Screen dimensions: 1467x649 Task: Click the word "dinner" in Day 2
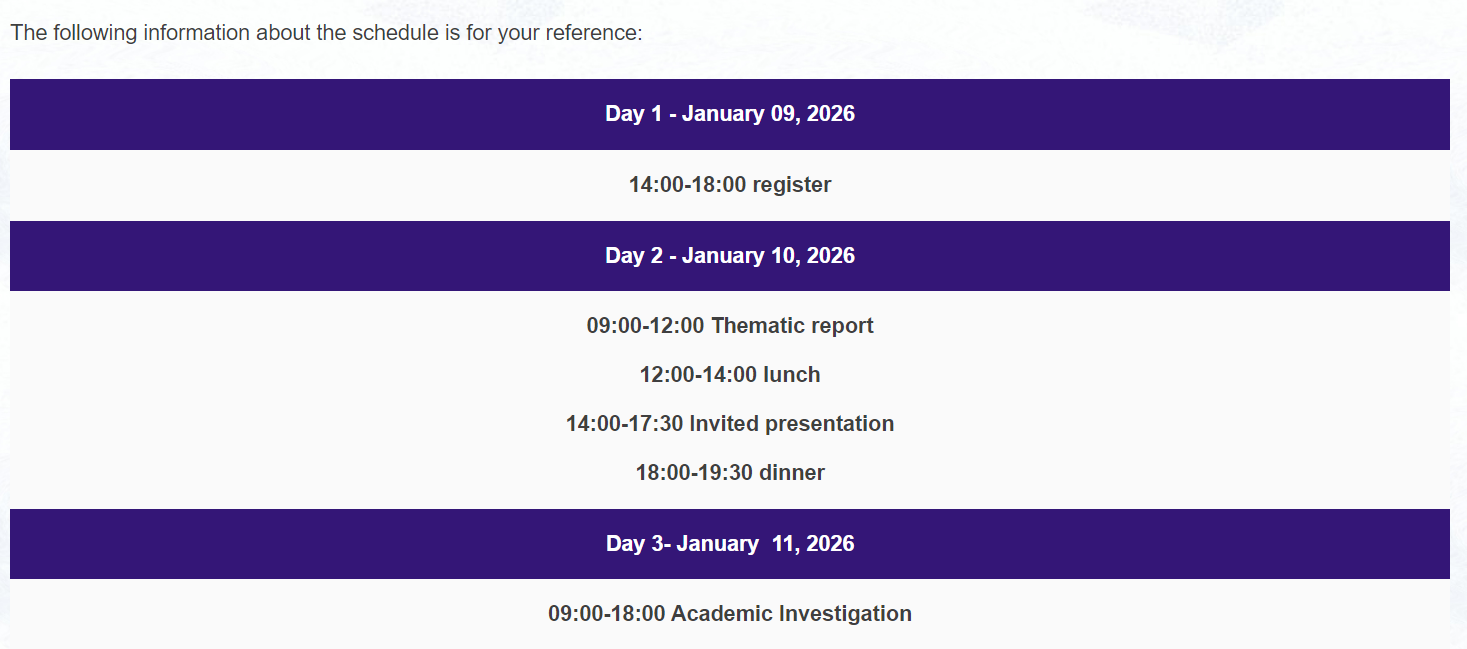pyautogui.click(x=792, y=473)
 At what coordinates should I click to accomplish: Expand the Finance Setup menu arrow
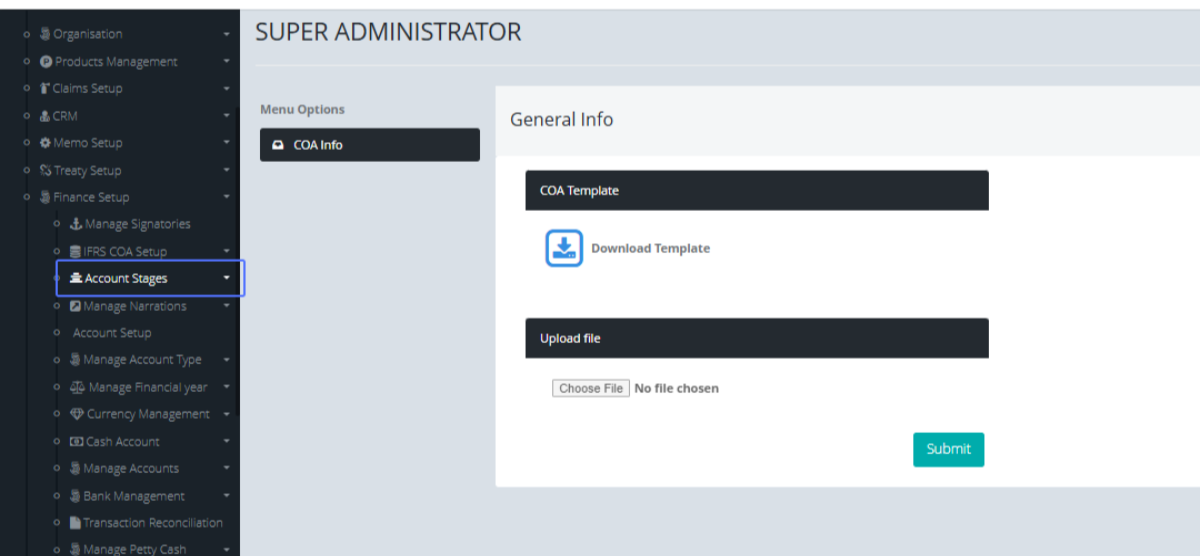click(227, 198)
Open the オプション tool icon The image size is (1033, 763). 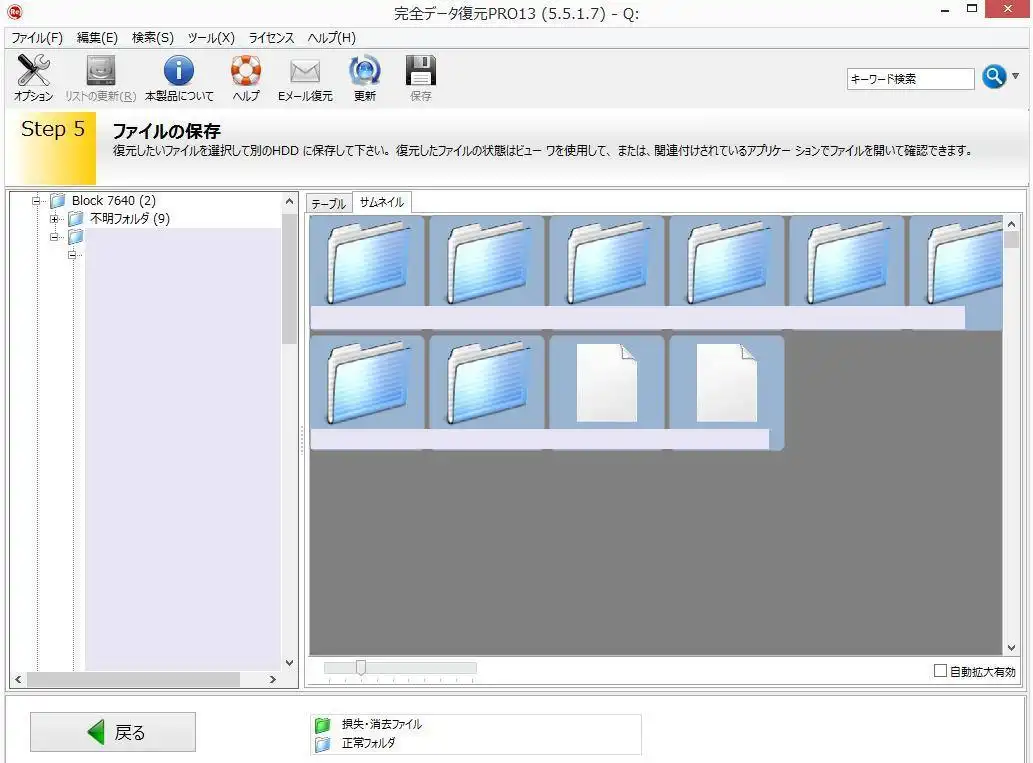33,72
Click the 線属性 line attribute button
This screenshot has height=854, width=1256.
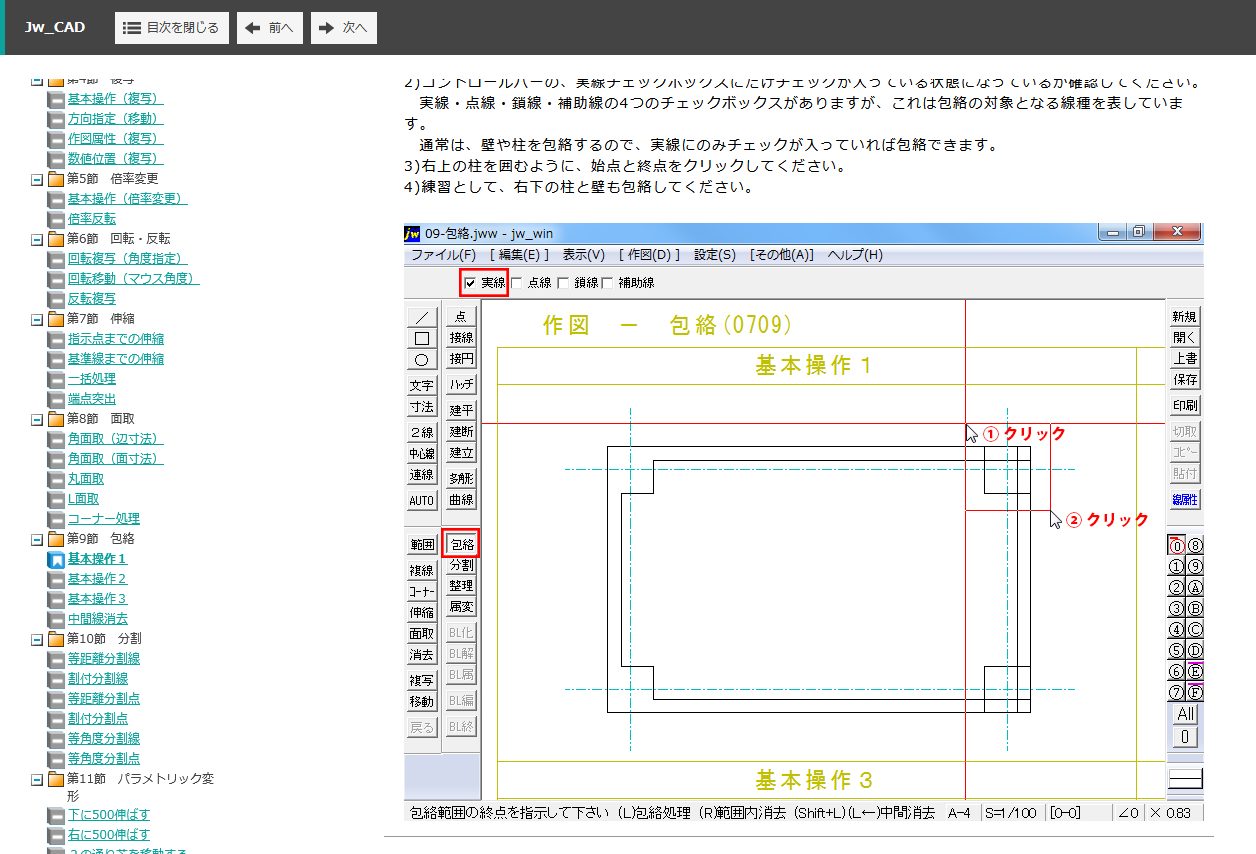coord(1185,499)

_____

Your objective:
Beginning with the line that contains "Click the 線属性 line attribute button", repeat every remaining line of the data exactly, the last line included, and omit pictures.

Answer section:
Click the 線属性 line attribute button
This screenshot has height=854, width=1256.
coord(1185,499)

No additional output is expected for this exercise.